Uma nova lei de saúde mental, a primeira do tipo na China, entrou em vigor em abril deste ano depois de levar 27 anos sendo esboçada. Ela proíbe que pessoas com problemas de saúde mental sejam forçadas em tratamento, com exceção de “casos graves” ou quando uma pessoa coloca em risco a si mesma ou aos outros. No entanto, as definições de tal formulação como “casos graves” ou “pôr em perigo” permanecem vagas e abertas a interpretações dúbias.
De acordo com dados de 2010, compilados pelo Centro de Controle de Doenças da China, 100 milhões de pessoas têm algum tipo de doença mental. Não está claro quantas dessas pessoas têm realmente problemas mentais e quantas são injustamente rotuladas como tal.
Peticionários, dissidentes e religiosos
Usar a desculpa de doença mental para deter indivíduos tem uma longa história na China e em outros países comunistas e ex-comunistas. Peticionários, dissidentes políticos e religiosos têm sido as vítimas mais comuns.

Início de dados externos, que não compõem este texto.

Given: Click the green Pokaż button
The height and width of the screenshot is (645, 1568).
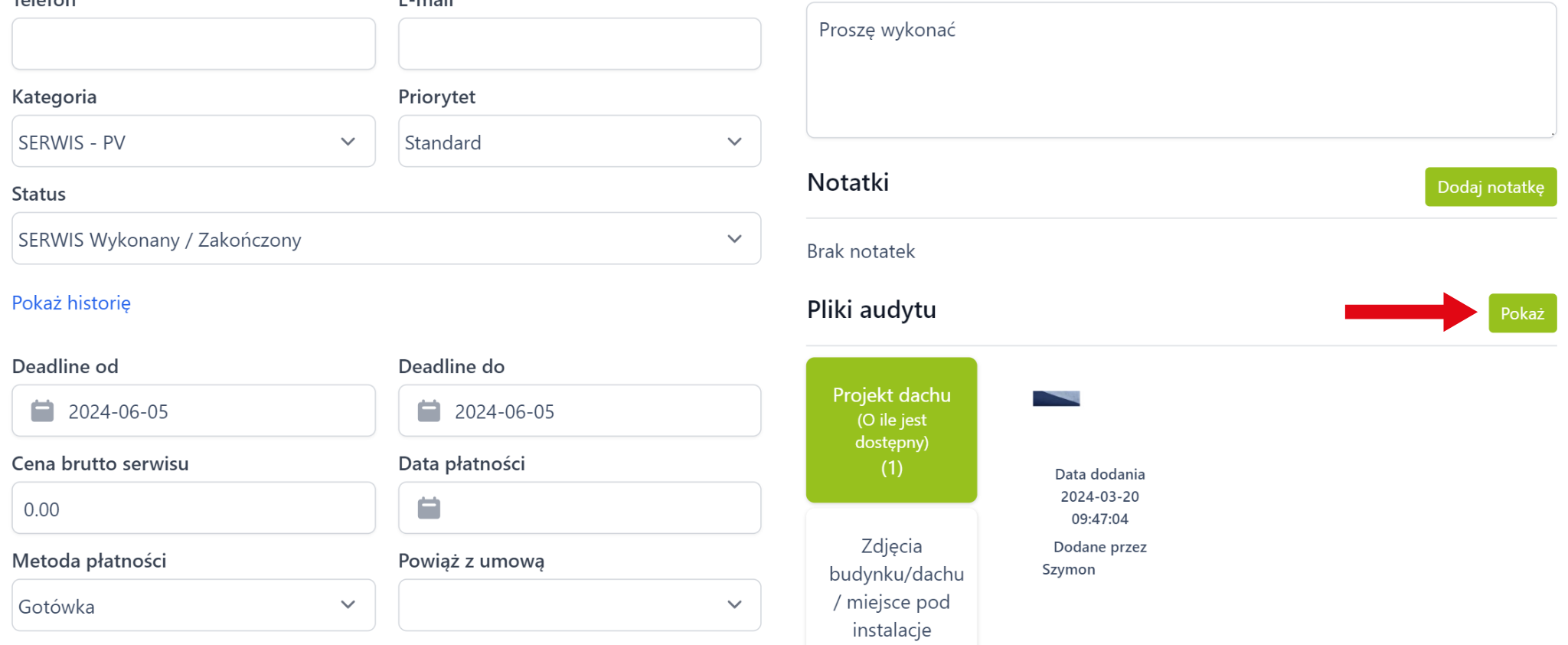Looking at the screenshot, I should click(1521, 313).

Xu Xiangdong, o diretor do 4º Hospital Popular de Urumqi, capital da província de Xinjiang, Oeste da China, disse ao site de notícias Yaxin que 70-80% dos internados em hospitais psiquiátricos foram postos lá contra sua vontade.
Desde que a perseguição à disciplina espiritual e prática de meditação do Falun Gong começou em julho de 1999, milhares de pessoas foram postas à força em hospitais psiquiátricos, geralmente em instituições secretas geridas pela polícia.
Praticantes do Falun Gong foram tipicamente diagnosticados com “disfrenia”, uma síndrome que não aparece em qualquer classificação de doenças da Organização Mundial de Saúde ou do estabelecimento médico chinês. Uma vez internados, eles são submetidos a “tratamento” tortuosos, que, em muitos casos, levam a vítima à morte.
Se a nova lei terá qualquer autoridade sobre os hospitais da polícia não está claro. A-Li disse à RFA que, apesar da nova lei, hospitais ainda rotulam pacientes como doentes mentais apesar dos fatos e que esses erros de diagnóstico raramente são investigados.
Reverter os diagnósticos equivocados e os danos causados não é fácil. “Os resultados de petições não foram muito bem sucedidos… De inúmeras queixas, apenas um punhado recebeu qualquer tipo de compensação”, disse A- Li.